Saved data entries:
○ ○ ○ ○ ○ ○ ○

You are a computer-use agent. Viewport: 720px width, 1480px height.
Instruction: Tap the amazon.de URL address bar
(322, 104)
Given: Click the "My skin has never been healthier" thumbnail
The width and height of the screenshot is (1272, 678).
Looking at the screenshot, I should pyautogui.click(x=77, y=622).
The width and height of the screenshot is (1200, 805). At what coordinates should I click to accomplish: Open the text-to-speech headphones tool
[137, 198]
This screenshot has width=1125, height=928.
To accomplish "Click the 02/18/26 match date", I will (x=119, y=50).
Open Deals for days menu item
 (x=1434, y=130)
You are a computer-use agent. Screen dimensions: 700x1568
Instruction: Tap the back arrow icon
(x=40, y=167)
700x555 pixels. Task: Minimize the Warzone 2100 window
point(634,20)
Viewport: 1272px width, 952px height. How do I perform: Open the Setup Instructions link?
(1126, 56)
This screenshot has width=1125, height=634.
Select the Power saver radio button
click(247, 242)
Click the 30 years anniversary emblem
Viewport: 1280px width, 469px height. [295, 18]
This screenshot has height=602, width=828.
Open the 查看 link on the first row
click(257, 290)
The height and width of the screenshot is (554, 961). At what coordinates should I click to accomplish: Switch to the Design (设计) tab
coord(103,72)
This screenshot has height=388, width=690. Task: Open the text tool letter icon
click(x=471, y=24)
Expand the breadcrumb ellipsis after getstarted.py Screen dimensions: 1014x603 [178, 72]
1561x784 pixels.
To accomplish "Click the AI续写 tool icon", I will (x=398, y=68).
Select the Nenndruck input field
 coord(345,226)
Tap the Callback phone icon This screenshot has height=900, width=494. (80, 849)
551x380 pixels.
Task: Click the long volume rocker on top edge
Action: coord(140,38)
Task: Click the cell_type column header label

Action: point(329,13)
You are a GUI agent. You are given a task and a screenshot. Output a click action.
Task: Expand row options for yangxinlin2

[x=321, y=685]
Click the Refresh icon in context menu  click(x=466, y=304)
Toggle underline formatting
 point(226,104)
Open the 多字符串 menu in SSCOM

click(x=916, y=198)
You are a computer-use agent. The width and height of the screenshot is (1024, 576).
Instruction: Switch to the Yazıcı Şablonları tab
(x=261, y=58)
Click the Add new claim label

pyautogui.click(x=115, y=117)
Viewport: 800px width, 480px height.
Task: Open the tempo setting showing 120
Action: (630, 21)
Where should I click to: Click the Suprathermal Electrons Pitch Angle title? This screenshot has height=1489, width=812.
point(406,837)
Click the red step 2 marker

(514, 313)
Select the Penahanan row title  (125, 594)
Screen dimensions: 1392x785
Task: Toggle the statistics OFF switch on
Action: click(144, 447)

○ ○ ○ ○ ○ ○ ○

The task
Please copy out each entry exactly as it appears above.

Worked solution
You are a computer-use agent. Viewport: 720px width, 1480px height.
Instruction: Tap the amazon.de URL address bar
(322, 104)
Given: Click the "My skin has never been healthier" thumbnail
The width and height of the screenshot is (1272, 678).
Looking at the screenshot, I should pyautogui.click(x=77, y=622).
The width and height of the screenshot is (1200, 805). At what coordinates should I click to accomplish: Open the text-to-speech headphones tool
[137, 198]
This screenshot has width=1125, height=928.
To accomplish "Click the 02/18/26 match date", I will (x=119, y=50).
Open Deals for days menu item
 (x=1434, y=130)
You are a computer-use agent. Screen dimensions: 700x1568
Instruction: Tap the back arrow icon
(x=40, y=167)
700x555 pixels. Task: Minimize the Warzone 2100 window
point(634,20)
Viewport: 1272px width, 952px height. How do I perform: Open the Setup Instructions link?
(1126, 56)
This screenshot has width=1125, height=634.
Select the Power saver radio button
click(247, 242)
Click the 30 years anniversary emblem
Viewport: 1280px width, 469px height. [295, 18]
This screenshot has height=602, width=828.
Open the 查看 link on the first row
click(257, 290)
The height and width of the screenshot is (554, 961). At what coordinates should I click to accomplish: Switch to the Design (设计) tab
coord(103,72)
This screenshot has height=388, width=690. Task: Open the text tool letter icon
click(x=471, y=24)
Expand the breadcrumb ellipsis after getstarted.py Screen dimensions: 1014x603 [178, 72]
1561x784 pixels.
To accomplish "Click the AI续写 tool icon", I will (x=398, y=68).
Select the Nenndruck input field
 coord(345,226)
Tap the Callback phone icon This screenshot has height=900, width=494. (80, 849)
551x380 pixels.
Task: Click the long volume rocker on top edge
Action: coord(140,38)
Task: Click the cell_type column header label

Action: point(329,13)
You are a GUI agent. You are given a task and a screenshot. Output a click action.
Task: Expand row options for yangxinlin2

[x=321, y=685]
Click the Refresh icon in context menu  click(x=466, y=304)
Toggle underline formatting
 point(226,104)
Open the 多字符串 menu in SSCOM

click(x=916, y=198)
You are a computer-use agent. The width and height of the screenshot is (1024, 576).
Instruction: Switch to the Yazıcı Şablonları tab
(x=261, y=58)
Click the Add new claim label

pyautogui.click(x=115, y=117)
Viewport: 800px width, 480px height.
Task: Open the tempo setting showing 120
Action: (630, 21)
Where should I click to: Click the Suprathermal Electrons Pitch Angle title? This screenshot has height=1489, width=812.
point(406,837)
Click the red step 2 marker

(514, 313)
Select the Penahanan row title  (125, 594)
Screen dimensions: 1392x785
Task: Toggle the statistics OFF switch on
Action: click(144, 447)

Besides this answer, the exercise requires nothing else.